Even though, the existence of EV was discovered decades ago, interest in their role as paracrine factor was only relatively recently sparked. Much remains unknown about the pathways that determine the content of EV, and many tissue-specific functions of EV remain to be uncovered. Future studies will provide new insights in EV function and biogenesis, and reveal the roles of proteins and miRNAs in EV function. EV are important components of the secretome involved in intercellular communication, of which content and function can change depending on the conditions of the vesicle producing cells (74, 91, 102–104). Therefore, changes in EV content upon stimulation of producing cells with conditions relevant in development, tissue regeneration, and wound repair may reveal new pathways and insights in intercellular signaling that play key roles in these conditions. Altogether, these qualities make EV an interesting target for the potential discovery of new therapeutics in regenerative medicine.
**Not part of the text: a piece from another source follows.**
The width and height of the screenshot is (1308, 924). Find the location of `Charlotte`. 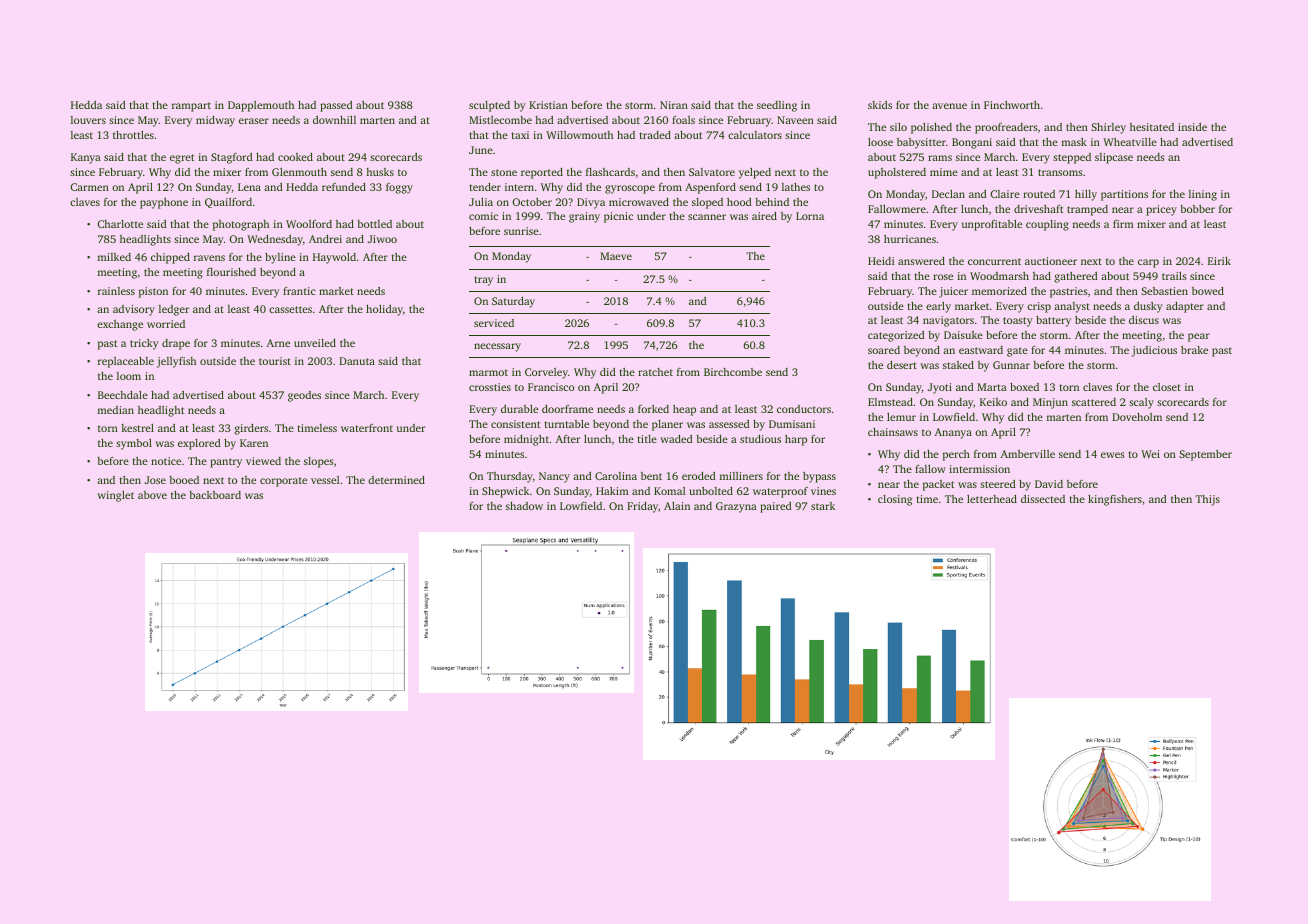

Over the past decades, it has been shown that EV play a regulatory role, and have modulatory potential, in many biological processes. EV show great potential for therapeutics, biomarker research, and even alternatives to stem-cell-based therapies which rely on paracrine effects. These new approaches have great potential for the support of endogenous repair, including enhancements of existing regenerative medicine approaches. This potential merits further research in the potential of EV, as well the study of new techniques to produce and utilize engineered EV.

Raymond M. Schiffelers is the CSO of Excytex, a company developing tools for extracellular vesicle research. The other co-authors declare that the research was conducted in the absence of any commercial or financial relationships that could be construed as a potential conflict of interest.